STATE POETRY SOCIETY
Poetry Society of Vermont

The Poetry Society of Vermont, founded in 1947, is an association of poets and supporters who join in promoting an interest in poetry through meetings, workshops, readings, contests, and contributions to the society’s chapbook. Anyone may join the society including high school and college students and non-residents of Vermont. We welcome both writers and appreciative readers.

In September 2007, The Poetry Society of Vermont will celebrated its 60th Anniversary.

Membership in PSOV

Benefits:

  • 2 luncheon/ workshops a year where a professional poet critiques your poems
  • one hands- on writing workshop and reading under the direction of a professional poet
  • the opportunity to enter contests judged by professional poets and to win awards
  • fellowship with appreciative readers and writers of poetry
  • opportunity for publication in the PSOV chapbook, The Mountain Troubadour

How to join:

  • mail dues of $20.00 to Membership Chairman, P.O. Box 1215, Waitsfield, VT 05673
  • include your name, mailing address, telephone, and e-mail address for Membership List
  • memberships are renewed by January 1 of each year

The PSOV has 2 current books available for sale:

1) The Mountain Troubadour – 2008 – Curl up with 44 pages of interesting, award-winning poetry from a wonderful group of poets.  This book is only $8 (+$1 to mail).  To get yourself a copy, call or write to Betty Gaechter, 134 Hitzel Terrace, Rutland, VT 05701, 773-8679.  This little booklet may be just the thing to get you involved with the PSOV for a lifetime of friendships.
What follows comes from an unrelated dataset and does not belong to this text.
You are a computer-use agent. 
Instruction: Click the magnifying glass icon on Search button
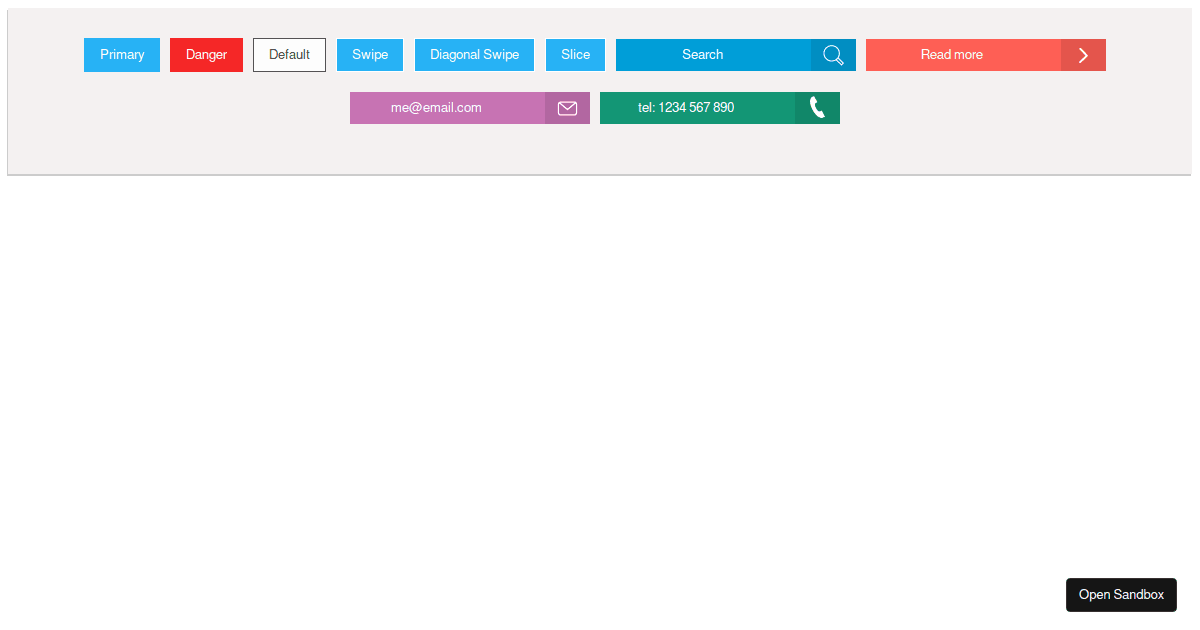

2) Brighten the Barn – 60th Anniversary Anthology – 1947-2007 – An Anthology of Poems by Members of the Poetry Society of Vermont.  99 pages of quality poetry; that’s a lot of beautiful poetry for only $12.  If you get it through me (Ron Lewis), it’s only $12.  If you want it shipped to you, the PSOV wants an extra amount to cover tax and shipping ($0.72 + $3.00).  This book retails for $15, but a reduced price is now in play to unload the few remaining copies.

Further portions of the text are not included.